After ten years of renting a house, Ngoc Bich (from Thai Binh ) and her husband saved 800 million VND. Her family plans to buy an apartment worth about 2 billion VND. Meanwhile, the total income of the couple is 30 million VND/month and they have a small child.
Thus, she has to borrow up to 1.2 billion VND to be able to buy a house. She is wondering about her financial plan to buy her first house while ensuring monthly expenses and debt repayment.
Ms. Nguyen Thi Thuy Chi, personal financial planning expert, FIDT Investment Consulting and Asset Management JSC, gave advice to Ms. Bich.
Sharing with VietNamNet reporter, Ms.

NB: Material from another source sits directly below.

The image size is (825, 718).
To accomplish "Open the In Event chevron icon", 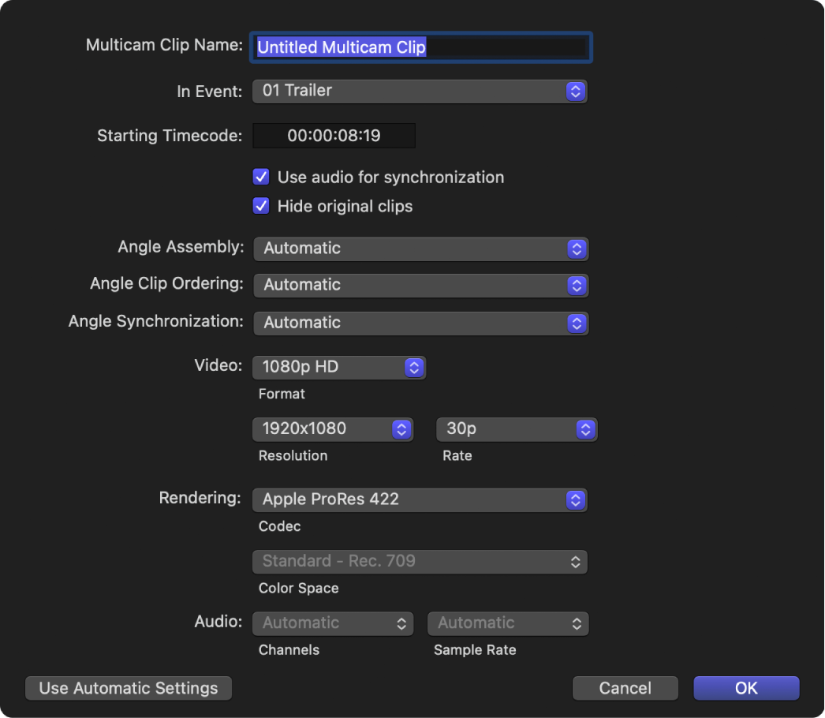I will (577, 91).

Chi said that because she did not know her age, job, income stability, monthly expenses, other assets, other debt situation of Ms. Bich's family... the expert will focus on the aspect of saving to pay off the loan and risk management when borrowing.

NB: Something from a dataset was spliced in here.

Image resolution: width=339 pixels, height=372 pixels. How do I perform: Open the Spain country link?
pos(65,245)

For a young family with a small child like Ms. Bich's family, with an income of about 30 million VND/month, the best savings level to ensure both achieving financial goals and meeting living expenses will be about 30 - 40% of income.
Each month, Ms. Bich's family needs to save from 9 to 12 million VND. Saving 12 million VND/month requires a lot of family discipline.
Ms. Chi analyzed that, assuming Ms. Bich borrowed at an interest rate of only 8%/year, with a loan term of 25 years, the monthly principal and interest payment would be 12 million VND/month in the first years of the loan.
Using 100% of your monthly savings to pay the bank will leave you with no "elastic" reserve for cases of interest rate fluctuations, changes in life that cause increased expenses, and no opportunity to invest in other assets... This is very risky for your family.
In addition, with a monthly loan repayment rate higher than 30% of income, you will be at risk if there are problems at work or for some other reason your income decreases.
In terms of a comprehensive personal financial picture, Ms. Bich also needs to consider financial needs such as giving money to both parents, planning to have a second baby, or even money to buy furniture and appliances when moving from a rented house to a house owned by her... Or financial reserve needs such as having a reserve fund or life insurance?
With all the above factors, Ms. Chi advised Ms. Bich and her husband to wait for a while to save more, or choose an apartment with a lower value if possible, and possibly buy a house for around 1.5 billion VND.
In case the housing need is too urgent for your family and the price of 2 billion VND is the minimum that you and your husband can accept, you must make sure to prepare all the above backup plans before borrowing.
In particular, one factor that Ms. Bich must ensure is the ability of the couple's income to grow in the future. If the income has the potential to increase by about 10% - 20% in the next 1 - 2 years, the risk of the couple borrowing from the bank will be balanced.